[Saved data entries]
• • • • •
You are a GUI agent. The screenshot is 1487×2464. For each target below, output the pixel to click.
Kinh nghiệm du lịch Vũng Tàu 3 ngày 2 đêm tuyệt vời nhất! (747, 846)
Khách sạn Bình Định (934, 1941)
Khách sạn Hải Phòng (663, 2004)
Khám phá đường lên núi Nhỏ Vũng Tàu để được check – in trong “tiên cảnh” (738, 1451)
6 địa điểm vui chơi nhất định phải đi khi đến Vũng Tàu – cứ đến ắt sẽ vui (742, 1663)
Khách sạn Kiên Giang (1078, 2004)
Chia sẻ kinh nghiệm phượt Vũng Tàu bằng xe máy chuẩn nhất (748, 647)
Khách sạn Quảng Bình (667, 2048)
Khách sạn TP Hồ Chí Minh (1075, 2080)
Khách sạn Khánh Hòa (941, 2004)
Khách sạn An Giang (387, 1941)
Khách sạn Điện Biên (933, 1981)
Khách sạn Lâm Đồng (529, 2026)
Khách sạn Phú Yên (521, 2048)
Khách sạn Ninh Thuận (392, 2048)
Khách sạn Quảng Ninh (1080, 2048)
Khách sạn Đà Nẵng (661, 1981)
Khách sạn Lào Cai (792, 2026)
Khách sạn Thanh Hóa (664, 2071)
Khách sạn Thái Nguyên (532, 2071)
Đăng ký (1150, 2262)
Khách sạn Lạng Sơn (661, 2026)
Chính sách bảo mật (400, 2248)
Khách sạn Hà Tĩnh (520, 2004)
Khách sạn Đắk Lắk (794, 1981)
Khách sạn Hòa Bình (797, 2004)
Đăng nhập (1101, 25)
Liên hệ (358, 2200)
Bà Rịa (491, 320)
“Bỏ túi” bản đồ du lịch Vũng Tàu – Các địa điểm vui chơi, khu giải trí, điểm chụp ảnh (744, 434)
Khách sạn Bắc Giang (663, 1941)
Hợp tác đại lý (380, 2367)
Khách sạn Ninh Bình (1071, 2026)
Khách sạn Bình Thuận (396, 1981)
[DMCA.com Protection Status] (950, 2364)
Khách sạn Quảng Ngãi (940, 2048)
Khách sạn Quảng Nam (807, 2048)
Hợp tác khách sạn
• • • • •
Of the lines above, retype only those from the line containing "Chia sẻ kinh" through the line containing "Liên hệ (358, 2200)", including both, exactly.

Chia sẻ kinh nghiệm phượt Vũng Tàu bằng xe máy chuẩn nhất (748, 647)
Khách sạn Quảng Bình (667, 2048)
Khách sạn TP Hồ Chí Minh (1075, 2080)
Khách sạn Khánh Hòa (941, 2004)
Khách sạn An Giang (387, 1941)
Khách sạn Điện Biên (933, 1981)
Khách sạn Lâm Đồng (529, 2026)
Khách sạn Phú Yên (521, 2048)
Khách sạn Ninh Thuận (392, 2048)
Khách sạn Quảng Ninh (1080, 2048)
Khách sạn Đà Nẵng (661, 1981)
Khách sạn Lào Cai (792, 2026)
Khách sạn Thanh Hóa (664, 2071)
Khách sạn Thái Nguyên (532, 2071)
Đăng ký (1150, 2262)
Khách sạn Lạng Sơn (661, 2026)
Chính sách bảo mật (400, 2248)
Khách sạn Hà Tĩnh (520, 2004)
Khách sạn Đắk Lắk (794, 1981)
Khách sạn Hòa Bình (797, 2004)
Đăng nhập (1101, 25)
Liên hệ (358, 2200)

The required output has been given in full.